Harsh J | Memoirs of a QWERTY Keyboard

Writing a simple Kudu Java API Program

This post is about using Apache Kudu service, via its Java API interface, in a Maven-based Java project.

Kudu ships with a Java client library that is ready to use via an Apache Maven build configuration.

The dependency to add in a pom.xml would be:

<dependency>
  <groupId>org.apache.kudu</groupId>
  <artifactId>kudu-client</artifactId>
  <version>1.0.0</version>
</dependency>

To start off, you will need to create a KuduClient object, like such:

KuduClient kuduClient =
  new KuduClientBuilder("kudu-master-hostname")
  .build();

To create a table, a schema needs to be built first, and then created via the client.
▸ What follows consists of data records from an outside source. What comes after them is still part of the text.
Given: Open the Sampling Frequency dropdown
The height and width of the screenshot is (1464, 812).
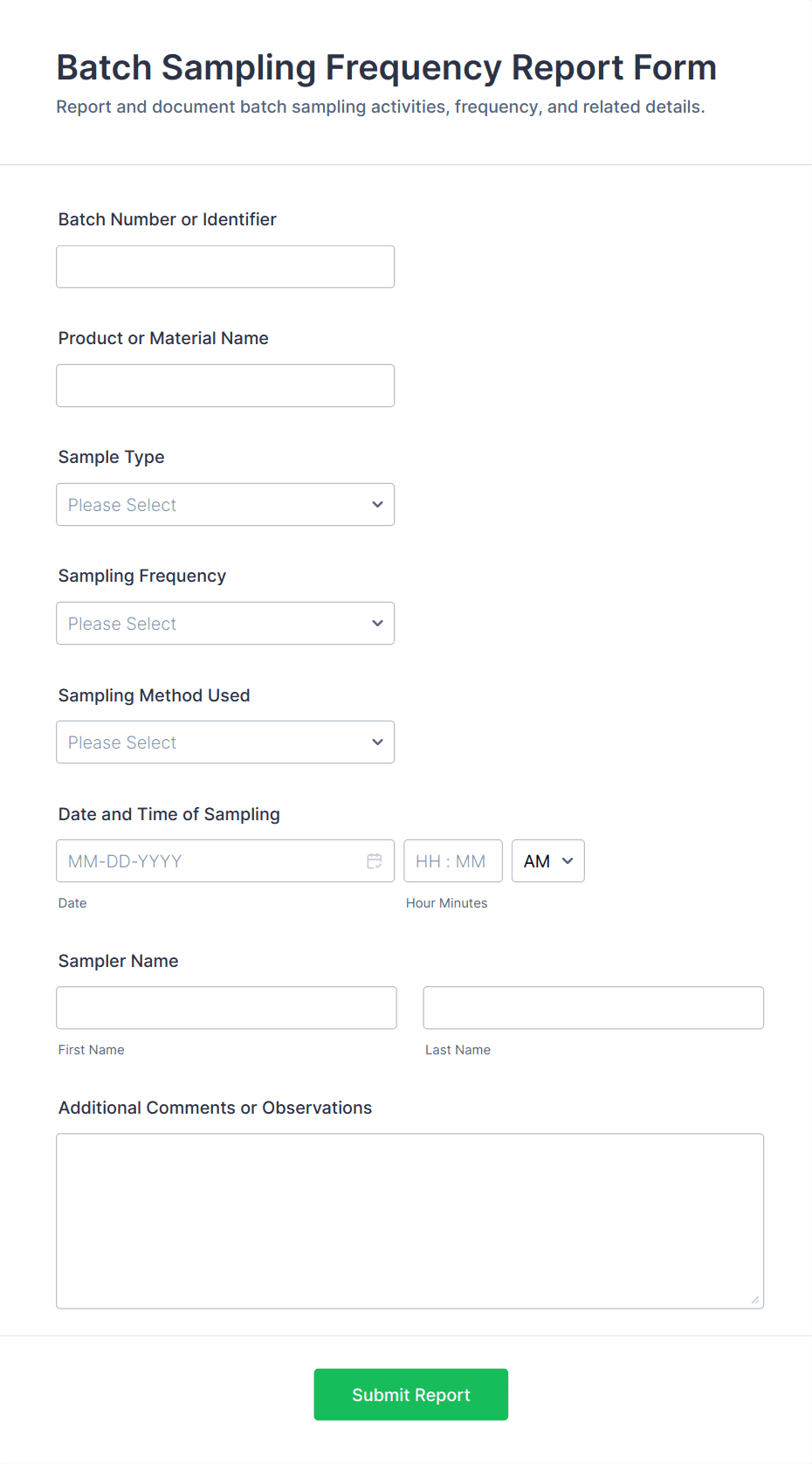Looking at the screenshot, I should [x=224, y=623].
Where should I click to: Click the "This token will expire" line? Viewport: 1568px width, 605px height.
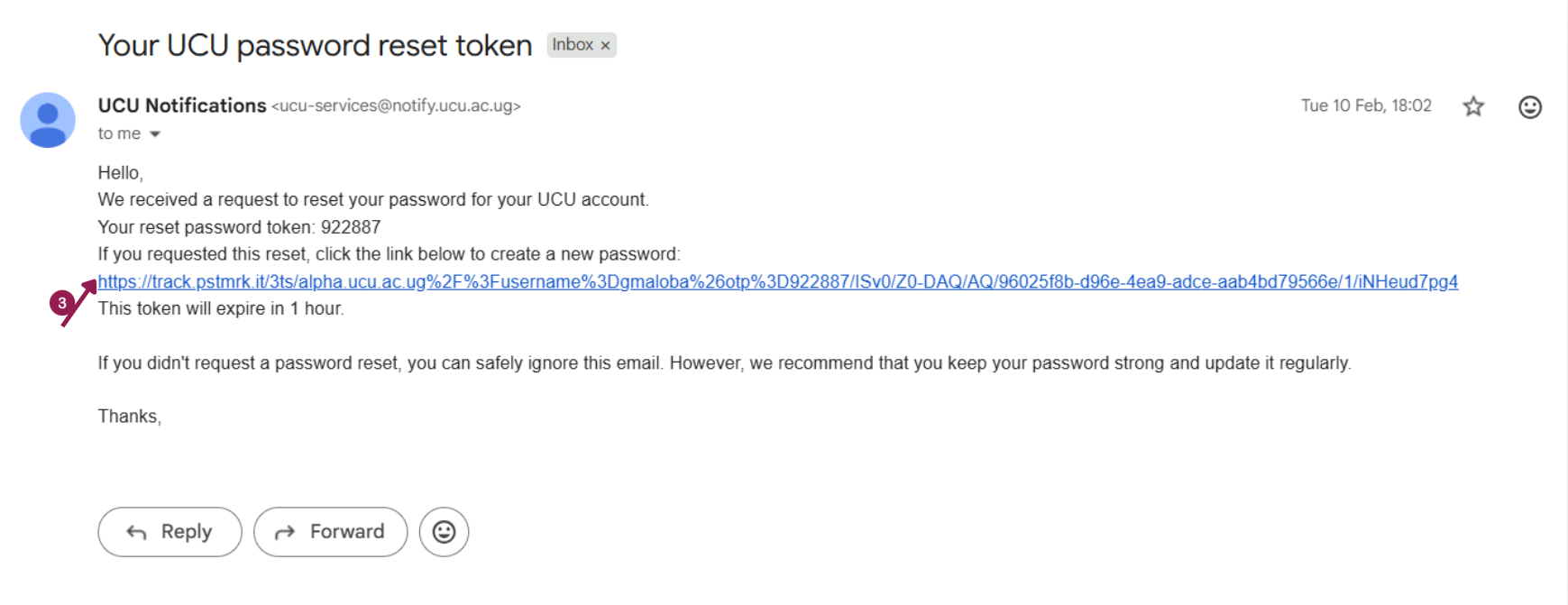click(221, 308)
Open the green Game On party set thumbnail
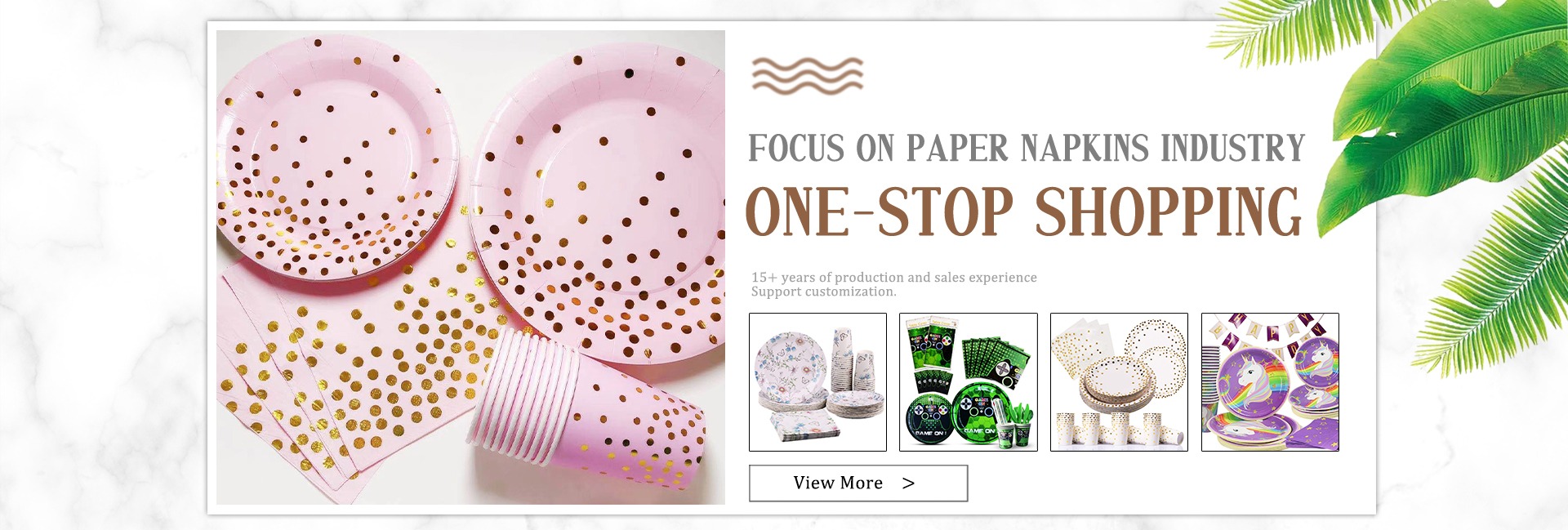1568x530 pixels. (x=969, y=382)
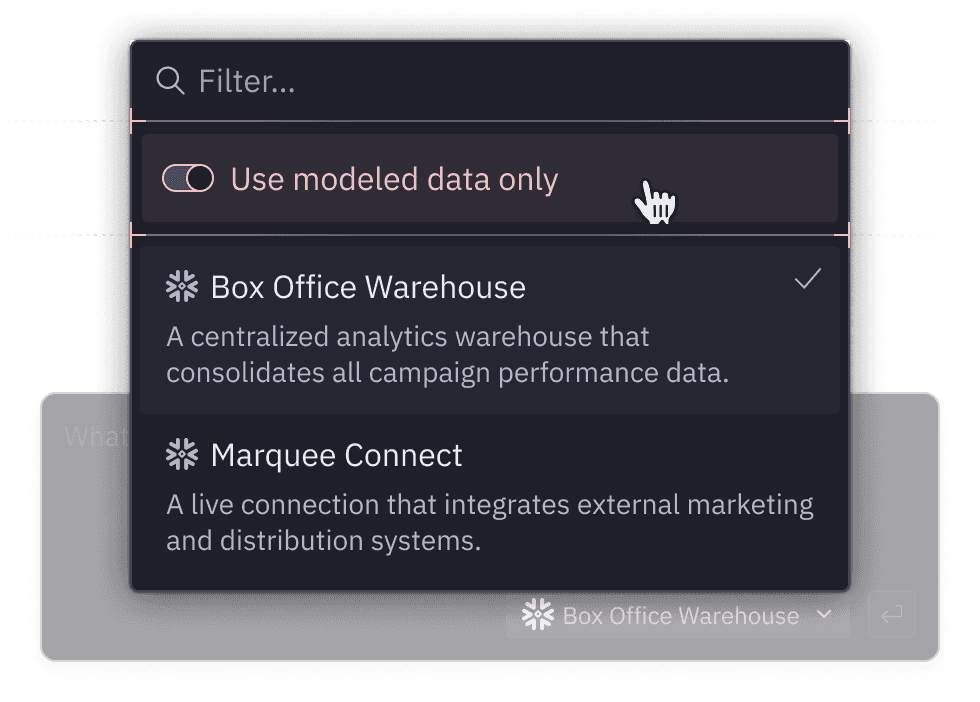Select the Box Office Warehouse title in list
980x702 pixels.
tap(368, 288)
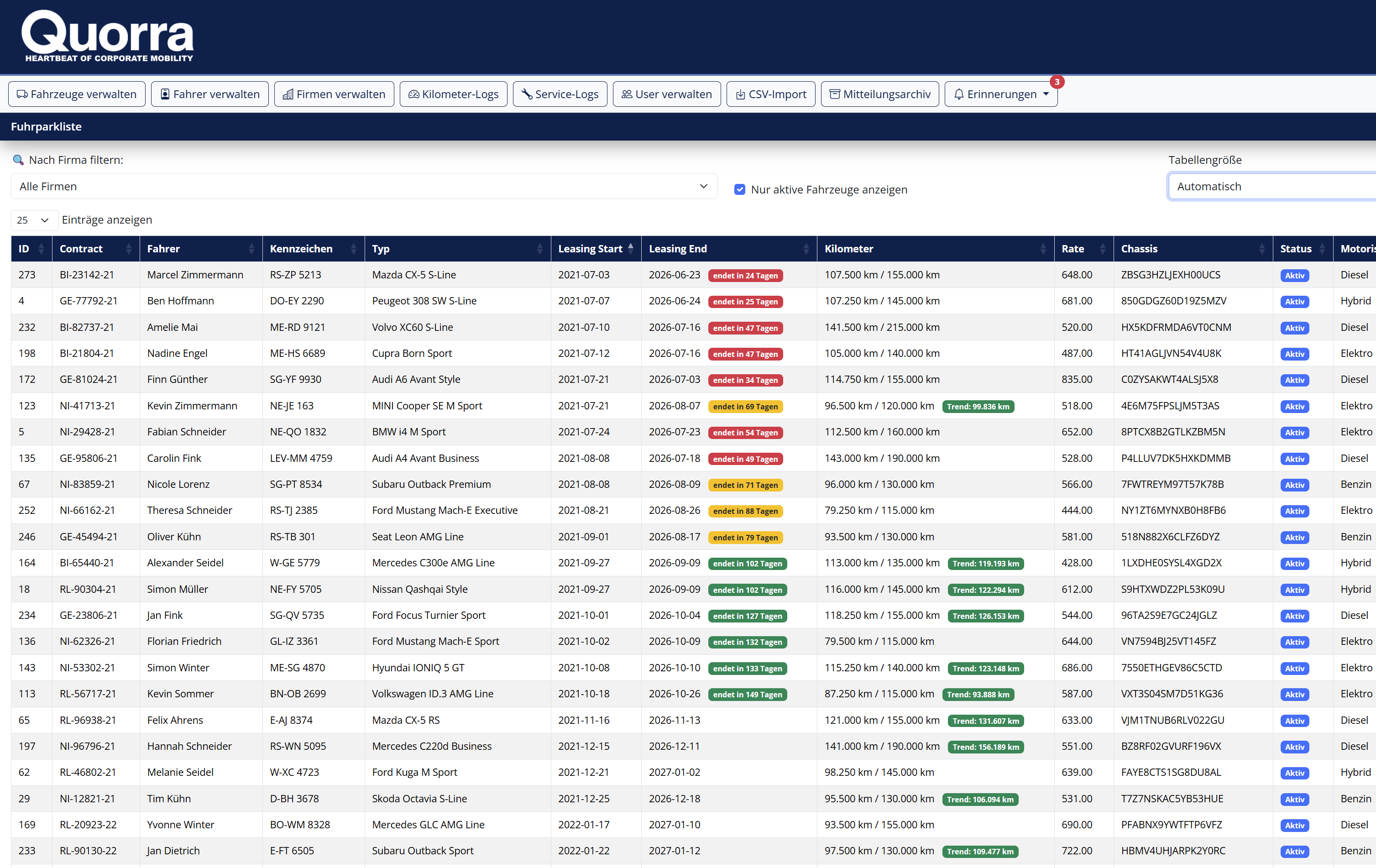Viewport: 1376px width, 868px height.
Task: Open the Tabellengröße Automatisch selector
Action: 1271,186
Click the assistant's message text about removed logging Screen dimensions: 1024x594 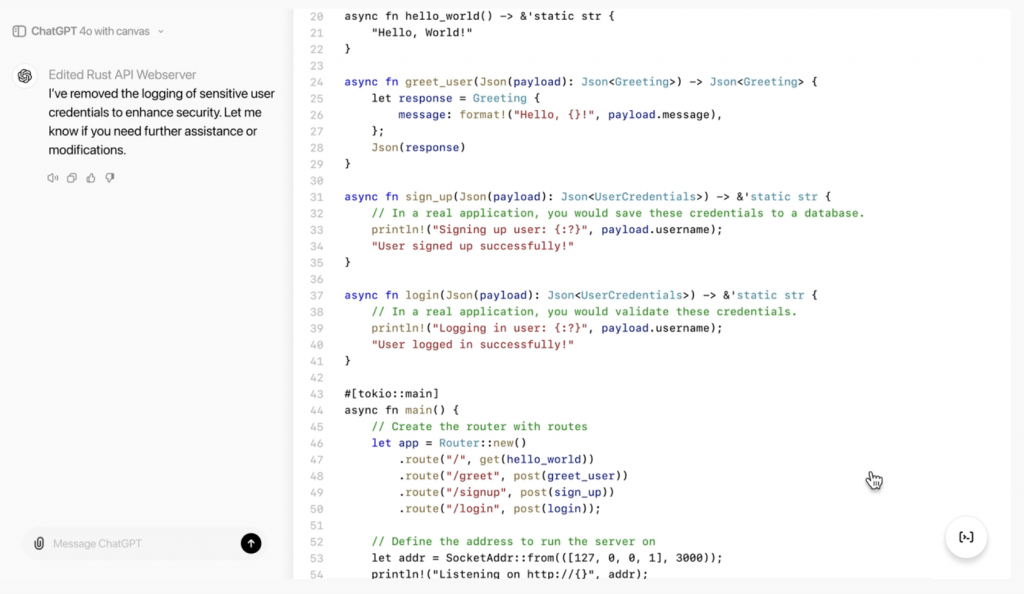coord(160,122)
Lets say we have a simple schema for table users, with columns username with type (string, key) and age with type (8-bit signed int, value), then we can create it as shown below, utilising ColumnSchema and Schema objects via the previously created kuduClient object (above):

ColumnSchema usernameCol = new ColumnSchemaBuilder("username", Type.STRING)
  .key(true)
  .build();
ColumnSchema ageCol = new ColumnSchemaBuilder("age", Type.INT8)
  .build();

List<ColumnSchema> columns = new ArrayList<ColumnSchema>();
columns.add(usernameCol);
columns.add(ageCol);

Schema schema = new Schema(columns);
String tableName = "users";

if (!kuduClient.tableExists(tableName)) {
  client.createTable(tableName, schema);
}

Data work (such as inserts, updates or deletes) in Kudu are done over Sessions. The below shows how to insert a row after creating a Session and a KuduTable connection for the table users and applying an insert instruction through it:

KuduSession session = kuduClient.newSession();
KuduTable table = kuduClient.openTable(tableName);

Insert insert = table.newInsert();
insert.getRow().addString("username", "harshj");
insert.getRow().addInt("age", 25);

session.apply(insert);

Likewise, you can update existing rows:

Update update = table.newUpdate();
// Specify the key (unchanged)
update.getRow().addString("username", "harshj");
// Change age from value '25' previously written to '26'
update.getRow().addInt("age", 26);

session.apply(update);

Or even delete them by key (username column):

Delete delete = table.newDelete();
delete.getRow().addString("username", "harshj");

session.apply(delete);

Reading rows can be done via the KuduScanner class. The below example shows how to fetch only the key column data (all rows):

List<String> columnNames = new ArrayList<String>();
columnNames.add("username");

KuduScanner scanner = kuduClient.newScannerBuilder(tableName)
  .setProjectedColumnNames(columnNames)
  .build();

while (scanner.hasMoreRows()) {
  for (RowResult row : scanner.nextRows()) {
    System.out.println(row.getString("username"));
  }
}

Another fully runnable example can be found on Kudu’s kudu-examples repository.